▶ **Available records**:
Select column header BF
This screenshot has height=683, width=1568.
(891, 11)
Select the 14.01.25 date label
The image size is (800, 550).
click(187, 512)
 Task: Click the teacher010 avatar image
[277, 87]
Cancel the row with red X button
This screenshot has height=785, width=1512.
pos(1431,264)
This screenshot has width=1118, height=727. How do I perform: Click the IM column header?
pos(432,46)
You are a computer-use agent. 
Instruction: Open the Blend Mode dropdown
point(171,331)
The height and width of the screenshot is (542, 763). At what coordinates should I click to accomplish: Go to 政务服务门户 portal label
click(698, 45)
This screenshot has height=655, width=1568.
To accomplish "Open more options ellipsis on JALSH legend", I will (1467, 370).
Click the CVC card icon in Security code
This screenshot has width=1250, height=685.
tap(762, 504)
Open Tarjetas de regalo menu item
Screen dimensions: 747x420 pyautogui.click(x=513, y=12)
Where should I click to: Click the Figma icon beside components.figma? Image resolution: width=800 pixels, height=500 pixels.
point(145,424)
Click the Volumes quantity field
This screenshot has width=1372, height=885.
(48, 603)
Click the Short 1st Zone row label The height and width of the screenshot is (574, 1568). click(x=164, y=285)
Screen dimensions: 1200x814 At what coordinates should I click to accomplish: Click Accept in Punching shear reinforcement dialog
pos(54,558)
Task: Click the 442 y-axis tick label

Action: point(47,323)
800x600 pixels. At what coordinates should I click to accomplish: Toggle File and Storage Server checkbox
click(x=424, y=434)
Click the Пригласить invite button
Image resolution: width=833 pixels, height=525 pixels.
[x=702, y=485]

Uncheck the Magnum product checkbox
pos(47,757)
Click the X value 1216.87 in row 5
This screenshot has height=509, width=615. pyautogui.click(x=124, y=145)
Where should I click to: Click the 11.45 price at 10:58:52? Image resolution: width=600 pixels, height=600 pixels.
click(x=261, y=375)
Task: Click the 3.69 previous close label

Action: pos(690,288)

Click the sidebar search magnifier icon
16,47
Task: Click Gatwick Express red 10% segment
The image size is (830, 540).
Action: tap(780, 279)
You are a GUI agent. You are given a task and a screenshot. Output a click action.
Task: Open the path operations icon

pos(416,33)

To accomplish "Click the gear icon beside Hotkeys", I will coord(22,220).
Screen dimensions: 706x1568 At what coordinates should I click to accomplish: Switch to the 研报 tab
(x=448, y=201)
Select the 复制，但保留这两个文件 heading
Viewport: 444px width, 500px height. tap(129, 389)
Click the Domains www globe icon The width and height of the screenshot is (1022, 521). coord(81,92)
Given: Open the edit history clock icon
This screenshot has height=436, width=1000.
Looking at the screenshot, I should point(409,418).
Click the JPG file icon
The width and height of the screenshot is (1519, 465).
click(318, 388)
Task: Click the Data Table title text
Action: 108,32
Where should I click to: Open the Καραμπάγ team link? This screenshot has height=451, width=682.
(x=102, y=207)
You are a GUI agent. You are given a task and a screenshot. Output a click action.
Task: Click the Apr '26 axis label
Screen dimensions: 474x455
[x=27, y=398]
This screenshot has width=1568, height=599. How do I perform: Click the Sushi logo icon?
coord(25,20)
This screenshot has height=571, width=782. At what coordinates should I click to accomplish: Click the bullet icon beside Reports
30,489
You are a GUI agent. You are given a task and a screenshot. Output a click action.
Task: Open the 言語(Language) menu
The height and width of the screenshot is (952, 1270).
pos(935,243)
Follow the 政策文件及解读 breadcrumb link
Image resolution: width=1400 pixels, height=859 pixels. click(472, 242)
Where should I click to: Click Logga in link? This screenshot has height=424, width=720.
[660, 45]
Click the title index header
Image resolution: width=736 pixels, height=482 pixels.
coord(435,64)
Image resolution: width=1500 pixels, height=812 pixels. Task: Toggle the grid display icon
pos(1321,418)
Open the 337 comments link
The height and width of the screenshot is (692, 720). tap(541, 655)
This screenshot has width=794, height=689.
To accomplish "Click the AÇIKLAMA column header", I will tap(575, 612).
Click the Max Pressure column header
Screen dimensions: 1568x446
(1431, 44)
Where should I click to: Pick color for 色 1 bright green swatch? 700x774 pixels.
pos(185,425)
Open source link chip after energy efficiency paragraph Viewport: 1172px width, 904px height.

▶ **How to complete this task**:
Using the listing above, print the line containing "This screenshot has width=1568, height=599." and every line after it exactly, up to and including the last.

▶ **Result for this task**:
This screenshot has width=1568, height=599. How do I perform: Click the Sushi logo icon?
coord(25,20)
This screenshot has height=571, width=782. At what coordinates should I click to accomplish: Click the bullet icon beside Reports
30,489
You are a GUI agent. You are given a task and a screenshot. Output a click action.
Task: Open the 言語(Language) menu
The height and width of the screenshot is (952, 1270).
pos(935,243)
Follow the 政策文件及解读 breadcrumb link
Image resolution: width=1400 pixels, height=859 pixels. click(472, 242)
Where should I click to: Click Logga in link? This screenshot has height=424, width=720.
[660, 45]
Click the title index header
Image resolution: width=736 pixels, height=482 pixels.
coord(435,64)
Image resolution: width=1500 pixels, height=812 pixels. Task: Toggle the grid display icon
pos(1321,418)
Open the 337 comments link
The height and width of the screenshot is (692, 720). tap(541, 655)
This screenshot has width=794, height=689.
To accomplish "Click the AÇIKLAMA column header", I will tap(575, 612).
Click the Max Pressure column header
Screen dimensions: 1568x446
(1431, 44)
Where should I click to: Pick color for 色 1 bright green swatch? 700x774 pixels.
pos(185,425)
Open source link chip after energy efficiency paragraph Viewport: 1172px width, 904px height.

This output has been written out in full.